**Selected excerpt:**

2.26.2013

8/52





***
Linking up with Jodi's blog, for her 52 project. 

And just a few more because that greenhouse is a thing of beauty...




Note the cute bunny who stopped long enough for me to snap a couple photos and then hopped off after I thanked him kindly and wished him a good day. He's hiding in the center of the last two pictures.

2.25.2013

Winter Storm Q:


Last Wednesday morning, I was going from room to room, getting dressed and gathering up items for the day, when I caught a glance of something peculiar outside the window... I wasn't even aware that it was supposed to snow and there it was coming down in big, fluffy clumps. 

Here in the south, where July's temperatures are exclusively triple digit and summer does not end until mid-November, snow is a rarity. Blizzards are unfathomable and white Christmases are mythic circumstance found in storybooks. Two inches of snow will shut down the whole town early, the news will air nothing but warnings of icy conditions, and every person young or old will go outside and roll a small ball for twenty five feet down the sidewalk in order to build a miniature snowman.

**Data provided:**
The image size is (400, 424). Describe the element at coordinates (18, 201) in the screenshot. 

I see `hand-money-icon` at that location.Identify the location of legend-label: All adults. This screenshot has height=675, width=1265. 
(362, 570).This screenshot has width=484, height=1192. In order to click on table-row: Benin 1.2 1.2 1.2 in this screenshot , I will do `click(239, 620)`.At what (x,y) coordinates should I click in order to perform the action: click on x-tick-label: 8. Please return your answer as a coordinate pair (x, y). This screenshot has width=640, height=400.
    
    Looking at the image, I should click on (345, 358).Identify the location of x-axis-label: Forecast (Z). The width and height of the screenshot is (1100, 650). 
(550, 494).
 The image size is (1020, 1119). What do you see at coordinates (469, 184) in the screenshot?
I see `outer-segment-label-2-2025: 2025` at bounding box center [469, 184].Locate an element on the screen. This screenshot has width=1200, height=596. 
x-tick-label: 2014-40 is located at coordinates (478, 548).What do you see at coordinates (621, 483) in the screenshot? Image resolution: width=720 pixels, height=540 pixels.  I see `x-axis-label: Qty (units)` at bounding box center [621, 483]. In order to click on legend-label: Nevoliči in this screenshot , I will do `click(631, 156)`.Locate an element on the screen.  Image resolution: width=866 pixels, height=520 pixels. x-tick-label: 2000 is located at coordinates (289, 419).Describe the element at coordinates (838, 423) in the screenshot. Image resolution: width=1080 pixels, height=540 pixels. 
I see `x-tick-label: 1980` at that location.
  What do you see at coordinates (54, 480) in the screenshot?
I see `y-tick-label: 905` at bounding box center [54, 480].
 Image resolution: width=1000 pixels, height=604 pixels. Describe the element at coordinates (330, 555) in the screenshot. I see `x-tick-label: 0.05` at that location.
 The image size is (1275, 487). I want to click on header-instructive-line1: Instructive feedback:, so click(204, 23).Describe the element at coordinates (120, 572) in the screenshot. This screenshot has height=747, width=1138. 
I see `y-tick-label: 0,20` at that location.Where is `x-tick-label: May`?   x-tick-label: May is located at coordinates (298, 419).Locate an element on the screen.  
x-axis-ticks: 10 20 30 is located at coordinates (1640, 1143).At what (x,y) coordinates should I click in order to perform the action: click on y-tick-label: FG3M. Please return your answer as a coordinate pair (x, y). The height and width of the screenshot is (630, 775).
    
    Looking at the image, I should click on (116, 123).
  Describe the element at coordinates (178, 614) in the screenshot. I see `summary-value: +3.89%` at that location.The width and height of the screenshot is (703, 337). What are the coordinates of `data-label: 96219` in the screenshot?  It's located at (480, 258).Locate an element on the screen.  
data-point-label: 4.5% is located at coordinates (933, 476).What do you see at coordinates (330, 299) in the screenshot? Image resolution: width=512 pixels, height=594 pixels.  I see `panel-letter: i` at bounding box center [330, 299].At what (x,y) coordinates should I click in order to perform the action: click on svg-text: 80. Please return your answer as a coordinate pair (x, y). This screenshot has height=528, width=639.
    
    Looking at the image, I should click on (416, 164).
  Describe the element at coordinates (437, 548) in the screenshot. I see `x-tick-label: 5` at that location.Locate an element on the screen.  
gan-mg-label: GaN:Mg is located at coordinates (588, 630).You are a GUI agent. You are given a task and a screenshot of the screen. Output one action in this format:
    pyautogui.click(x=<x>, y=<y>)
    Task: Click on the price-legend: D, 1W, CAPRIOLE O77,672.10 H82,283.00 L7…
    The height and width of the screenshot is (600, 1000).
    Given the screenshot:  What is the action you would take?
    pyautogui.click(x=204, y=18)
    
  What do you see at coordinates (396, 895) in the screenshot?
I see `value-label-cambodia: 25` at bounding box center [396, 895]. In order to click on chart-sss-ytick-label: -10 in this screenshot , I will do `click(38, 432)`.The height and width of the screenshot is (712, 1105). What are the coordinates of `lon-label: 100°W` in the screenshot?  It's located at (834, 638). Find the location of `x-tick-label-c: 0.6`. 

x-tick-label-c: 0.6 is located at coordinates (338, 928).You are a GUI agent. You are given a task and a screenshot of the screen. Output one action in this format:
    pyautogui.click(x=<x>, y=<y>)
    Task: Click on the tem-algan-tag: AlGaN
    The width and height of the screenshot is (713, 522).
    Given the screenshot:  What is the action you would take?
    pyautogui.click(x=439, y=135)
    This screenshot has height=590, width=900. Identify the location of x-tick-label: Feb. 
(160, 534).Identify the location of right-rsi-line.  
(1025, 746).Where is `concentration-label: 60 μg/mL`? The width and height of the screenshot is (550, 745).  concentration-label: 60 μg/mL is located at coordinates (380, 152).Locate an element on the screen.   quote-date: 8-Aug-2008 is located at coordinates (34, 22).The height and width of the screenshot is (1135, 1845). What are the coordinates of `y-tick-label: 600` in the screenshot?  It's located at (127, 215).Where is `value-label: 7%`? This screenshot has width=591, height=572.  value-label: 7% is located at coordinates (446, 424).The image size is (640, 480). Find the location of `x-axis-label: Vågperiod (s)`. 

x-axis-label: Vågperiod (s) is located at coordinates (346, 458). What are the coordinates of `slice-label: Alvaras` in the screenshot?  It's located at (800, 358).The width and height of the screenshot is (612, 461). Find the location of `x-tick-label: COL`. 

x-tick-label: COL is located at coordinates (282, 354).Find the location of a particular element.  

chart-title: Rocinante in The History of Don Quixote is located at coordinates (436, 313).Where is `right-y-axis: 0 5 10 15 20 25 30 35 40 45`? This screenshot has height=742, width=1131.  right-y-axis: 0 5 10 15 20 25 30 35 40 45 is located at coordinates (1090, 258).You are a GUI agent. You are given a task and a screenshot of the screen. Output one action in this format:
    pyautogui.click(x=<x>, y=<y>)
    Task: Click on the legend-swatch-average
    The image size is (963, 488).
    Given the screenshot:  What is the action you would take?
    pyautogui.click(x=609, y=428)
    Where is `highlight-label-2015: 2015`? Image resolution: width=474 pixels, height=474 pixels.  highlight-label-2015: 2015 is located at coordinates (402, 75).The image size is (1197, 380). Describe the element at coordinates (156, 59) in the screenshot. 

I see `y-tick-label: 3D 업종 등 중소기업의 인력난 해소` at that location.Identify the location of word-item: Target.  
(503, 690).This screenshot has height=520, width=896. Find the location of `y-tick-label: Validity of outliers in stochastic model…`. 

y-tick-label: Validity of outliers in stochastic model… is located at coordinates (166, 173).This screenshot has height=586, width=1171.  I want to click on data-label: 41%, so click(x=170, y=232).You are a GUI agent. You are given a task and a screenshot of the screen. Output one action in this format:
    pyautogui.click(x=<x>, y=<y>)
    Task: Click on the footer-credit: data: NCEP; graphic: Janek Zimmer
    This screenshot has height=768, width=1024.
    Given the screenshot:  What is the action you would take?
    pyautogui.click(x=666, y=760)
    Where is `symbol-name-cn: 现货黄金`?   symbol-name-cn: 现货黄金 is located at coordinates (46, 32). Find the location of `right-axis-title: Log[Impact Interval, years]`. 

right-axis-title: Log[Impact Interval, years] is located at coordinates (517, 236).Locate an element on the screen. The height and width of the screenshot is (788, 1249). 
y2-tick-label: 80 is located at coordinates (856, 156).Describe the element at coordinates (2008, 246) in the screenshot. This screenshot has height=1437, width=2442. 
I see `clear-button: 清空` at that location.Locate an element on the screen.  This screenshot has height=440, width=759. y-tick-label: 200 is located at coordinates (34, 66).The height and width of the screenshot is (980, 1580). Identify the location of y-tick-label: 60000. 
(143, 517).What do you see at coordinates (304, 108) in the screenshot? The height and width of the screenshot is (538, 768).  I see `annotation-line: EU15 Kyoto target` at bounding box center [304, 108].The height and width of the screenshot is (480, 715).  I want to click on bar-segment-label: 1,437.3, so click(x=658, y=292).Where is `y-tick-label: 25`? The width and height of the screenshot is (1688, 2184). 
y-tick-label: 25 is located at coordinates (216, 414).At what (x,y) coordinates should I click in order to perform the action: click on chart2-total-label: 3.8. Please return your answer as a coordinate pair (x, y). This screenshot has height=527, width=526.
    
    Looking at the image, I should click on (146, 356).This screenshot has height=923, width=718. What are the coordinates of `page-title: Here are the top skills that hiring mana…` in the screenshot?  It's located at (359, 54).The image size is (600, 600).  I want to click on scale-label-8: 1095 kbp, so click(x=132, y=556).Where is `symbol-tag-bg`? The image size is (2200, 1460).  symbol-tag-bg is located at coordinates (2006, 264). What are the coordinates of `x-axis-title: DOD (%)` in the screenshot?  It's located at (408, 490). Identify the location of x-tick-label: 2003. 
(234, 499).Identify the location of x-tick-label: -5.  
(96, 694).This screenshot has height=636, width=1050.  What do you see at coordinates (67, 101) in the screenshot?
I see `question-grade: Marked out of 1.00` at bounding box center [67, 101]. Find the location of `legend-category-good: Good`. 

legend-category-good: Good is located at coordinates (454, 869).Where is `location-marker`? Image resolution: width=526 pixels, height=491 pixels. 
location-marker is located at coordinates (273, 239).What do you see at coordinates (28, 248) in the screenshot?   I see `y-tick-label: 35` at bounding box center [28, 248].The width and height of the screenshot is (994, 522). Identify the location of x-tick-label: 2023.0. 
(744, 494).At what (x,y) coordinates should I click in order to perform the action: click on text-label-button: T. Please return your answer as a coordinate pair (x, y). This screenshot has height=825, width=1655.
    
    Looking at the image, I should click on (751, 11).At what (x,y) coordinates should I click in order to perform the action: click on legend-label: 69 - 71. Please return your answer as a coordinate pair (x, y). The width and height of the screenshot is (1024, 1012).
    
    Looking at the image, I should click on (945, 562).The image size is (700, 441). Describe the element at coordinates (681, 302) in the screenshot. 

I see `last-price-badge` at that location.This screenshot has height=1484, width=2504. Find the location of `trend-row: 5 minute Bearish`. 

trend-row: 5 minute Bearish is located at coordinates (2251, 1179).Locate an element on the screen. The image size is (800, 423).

**Task brief:** Please condense the paragraph in the blog text above that begins "Here in the south" into a short bulleted list, keeping its main facts.

**Finished exercise:**
- In the south, July temperatures are always in the triple digits and summer lasts until mid-November, so snow is rare.
- Blizzards are unimaginable, and white Christmases exist only in storybooks.
- Two inches of snow shuts the town down early, and the news airs nothing but warnings about icy conditions.
- Everyone, young or old, goes outside and rolls a small ball twenty-five feet down the sidewalk to build a miniature snowman.